Such that nothing has an edge, none of these are things which I have recently searched for on stock image sites nor which I have previously attempted to generate using AI tools. Note that these are solely the ideas which I am looking for. These are not necessarily the exact queries used when generating AI images or searching the stock photo sites.

Looking for stock images and generating AI graphics are very different processes but they both share one critical dimension: time. I will therefore be limiting myself to 5 minutes on each platform for each image. That’s a reasonable amount of time to try to either find a stock image or get a decent output from an AI. It will also ensure this experiment doesn’t take me two days. Here we go…

Round 1: A female scientist performing cell culture at a biosafety cabinet.

One thing that AI image generators are really bad at in the context of the life sciences is being able to identify and reproduce specific things. I thought that this one wouldn’t be too hard because these models are in large part trained on stock images and there’s a ton of stock images of cell culture, many of which look fairly similar. I quickly realized that this was going to be an exercise in absurdity and hilarity when DALL-E gave me a rack of 50 ml Corning tubes made of Play-Doh. I would be doing you a grave disservice if I did not share this hilarity with you, so I’ll present not only the best images which I get from each round, but also the worst. And oh, there are so many.

I can’t withhold the claymation 50 ml Corning tubes from you. It would just be wrong of me.

I also realized that the only real way to compensate for this within the constraints of a 5-minute time limit is to mash the generate button as fast as I can. When your AI only has a vague idea of what a biosafety cabinet might look like and it’s trying to faithfully reproduce them graphically, you want it to be able to grasp at as many straws as possible. Midjourney gets an edge here because I can run a bunch of generations in parallel.

Now, without further ado, the ridiculous ones…

Round 1 AI Fails

Dall-E produced a large string of images which looked less like cell culture than women baking lemon bars.

Midjourney had some very interesting takes on what cell culture should look like. My favorite is the one that looks like something in a spaceship and involves only machines. The woman staring at her “pipette” in the exact same manner I am staring at this half-pipette half-lightsaber over her neatly arranged, unracked tubes is pretty good as well. Side note: in that one I specifically asked for her to be pipetting a red liquid in a biosafety cabinet. It made the gloves and tube caps red. There is no liquid. There is no biosafety cabinet.

For those who have never used it, Stable Diffusion is hilariously awful at anything meant to look realistic. If you’ve ever seen AI images of melted-looking people with 3 arms and 14 fingers, it was probably Stable Diffusion. The “best” it gave me were things that could potentially be biosafety cabinets, but when it was off, boy was it off…

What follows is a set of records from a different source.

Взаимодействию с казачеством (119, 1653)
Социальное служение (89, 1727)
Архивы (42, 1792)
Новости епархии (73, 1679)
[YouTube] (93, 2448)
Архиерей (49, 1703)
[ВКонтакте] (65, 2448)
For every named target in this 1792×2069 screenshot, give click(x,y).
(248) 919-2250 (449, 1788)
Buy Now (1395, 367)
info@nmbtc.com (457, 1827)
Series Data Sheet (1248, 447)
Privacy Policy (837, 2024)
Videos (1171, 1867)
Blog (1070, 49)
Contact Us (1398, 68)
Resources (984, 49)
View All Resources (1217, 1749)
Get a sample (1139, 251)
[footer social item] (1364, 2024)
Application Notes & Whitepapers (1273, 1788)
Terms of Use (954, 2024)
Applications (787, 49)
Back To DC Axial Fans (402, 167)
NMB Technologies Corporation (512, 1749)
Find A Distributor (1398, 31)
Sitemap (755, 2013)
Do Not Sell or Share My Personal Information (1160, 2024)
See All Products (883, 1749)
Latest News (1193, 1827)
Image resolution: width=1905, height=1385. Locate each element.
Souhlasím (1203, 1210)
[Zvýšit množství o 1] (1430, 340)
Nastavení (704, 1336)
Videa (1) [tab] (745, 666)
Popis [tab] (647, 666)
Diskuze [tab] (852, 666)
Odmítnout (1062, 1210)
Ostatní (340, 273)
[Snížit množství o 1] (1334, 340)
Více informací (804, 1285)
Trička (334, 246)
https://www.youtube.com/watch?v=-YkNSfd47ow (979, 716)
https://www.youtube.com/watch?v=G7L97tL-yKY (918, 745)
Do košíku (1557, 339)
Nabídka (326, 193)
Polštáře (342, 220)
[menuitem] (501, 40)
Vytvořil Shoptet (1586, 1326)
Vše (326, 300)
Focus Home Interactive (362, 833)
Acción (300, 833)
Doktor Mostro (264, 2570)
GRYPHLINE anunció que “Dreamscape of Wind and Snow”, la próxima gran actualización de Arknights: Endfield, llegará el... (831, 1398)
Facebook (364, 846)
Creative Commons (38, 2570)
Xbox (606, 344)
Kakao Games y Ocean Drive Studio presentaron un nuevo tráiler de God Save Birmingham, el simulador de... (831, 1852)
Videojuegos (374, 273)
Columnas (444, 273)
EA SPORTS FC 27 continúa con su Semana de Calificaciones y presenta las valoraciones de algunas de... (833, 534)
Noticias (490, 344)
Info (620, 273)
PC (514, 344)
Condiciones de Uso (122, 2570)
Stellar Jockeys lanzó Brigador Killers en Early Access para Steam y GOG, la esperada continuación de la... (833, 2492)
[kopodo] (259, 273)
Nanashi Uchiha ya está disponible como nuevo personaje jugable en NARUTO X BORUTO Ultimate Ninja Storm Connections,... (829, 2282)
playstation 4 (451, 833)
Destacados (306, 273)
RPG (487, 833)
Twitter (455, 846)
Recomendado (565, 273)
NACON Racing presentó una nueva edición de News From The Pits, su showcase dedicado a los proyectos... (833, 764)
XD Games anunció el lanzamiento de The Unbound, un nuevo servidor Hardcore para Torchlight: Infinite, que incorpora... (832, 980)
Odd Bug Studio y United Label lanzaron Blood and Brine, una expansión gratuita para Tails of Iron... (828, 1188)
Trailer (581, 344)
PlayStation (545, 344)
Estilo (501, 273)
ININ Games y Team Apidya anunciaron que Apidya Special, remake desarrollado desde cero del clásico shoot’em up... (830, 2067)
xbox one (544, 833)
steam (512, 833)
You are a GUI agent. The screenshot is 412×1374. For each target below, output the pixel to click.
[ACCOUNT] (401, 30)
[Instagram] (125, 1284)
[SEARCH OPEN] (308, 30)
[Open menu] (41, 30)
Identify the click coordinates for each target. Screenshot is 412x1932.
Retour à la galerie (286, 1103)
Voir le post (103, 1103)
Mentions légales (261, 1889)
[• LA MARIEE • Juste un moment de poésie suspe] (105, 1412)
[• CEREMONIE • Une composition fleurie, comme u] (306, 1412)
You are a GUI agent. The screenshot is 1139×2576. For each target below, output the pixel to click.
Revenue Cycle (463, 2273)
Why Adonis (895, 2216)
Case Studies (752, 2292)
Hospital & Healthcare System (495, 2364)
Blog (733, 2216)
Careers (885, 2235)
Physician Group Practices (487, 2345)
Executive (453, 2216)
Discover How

Rule number one of laboratories: hold things with your mouth. (Yes we are obviously kidding, do not do that.)

That was fun! Onto the “successes.”

Round 1 AI vs. Stock

Midjourney did a wonderful job of creating realistic-looking scientists in labs that you would only see in a movie. Also keeping with the movie theme, Midjourney thinks that everyone looks like a model; no body positivity required. It really doesn’t want people to turn the lights on, either. Still, the best AI results, by a country mile, were from Midjourney.

The best Dall-E could do is give me something that you might confuse as cell culture at a biosafety cabinet if you didn’t look at it and were just looking past it as you turned your head.

Stable Diffusion’s best attempts are two things which could absolutely be biosafety cabinets in Salvador Dali world. Also, that scientist on the right may require medical attention.

Stock image sites, on the other hand, produce some images of cell culture in reasonably realistic looking settings, and it took me way less than 5 minutes to find each. Here are images from iStock, Getty Images, and Science Photo Library, in that order:

First round goes to the stock image sites, all of which produced a better result than anything I could coax from AI. Round goes to stock sites. AI 0 – 1 Stock.

Round 2: An Indian male scientist working with an LC-MS instrument.

I am not confident that AI is going to know what an LC-MS looks like. But let’s find out!

One notable thing that I found is that the less specific you become, the easier it gets for the AI. The below image was a response to me prompting Dall-E for a scientist working with an LC-MS, but it did manage to output a realistic looking person in an environment that could be a laboratory. It’s not perfect and you could pick it apart if you look closely, but it’s pretty close.

A generic prompt like “photograph of a scientist in a laboratory” might work great in Midjourney, or even Dall-E, but the point of this experiment would be tossed out the window if I set that low of a bar.

Round 2 AI Fails

Midjourney:

Dall-E:

Stable Diffusion is terrible. It’s difficult to tell the worst ones from the best ones. I was going to call one of these the “best” but I’m just going to put them all here because they’re all ridiculous.

Round 2 AI vs. Stock

Midjourney once again output the best results by far, and had some valiant efforts…

… but couldn’t match the real thing. Images below are from iStock, Getty Images, and Science Photo Library, respectively.

Once thing you’ve likely noticed is that none of these are Indian men! While we found good images of scientists performing LC-MS, we couldn’t narrow it down to both race and gender. Sometimes you have to take what you can get! We were generally able to find images which show more diversity, however, and it’s worth noting that Science Photo Library had the most diverse selection (although many of their images which I found are editorial use only, which is very limiting from a marketing perspective).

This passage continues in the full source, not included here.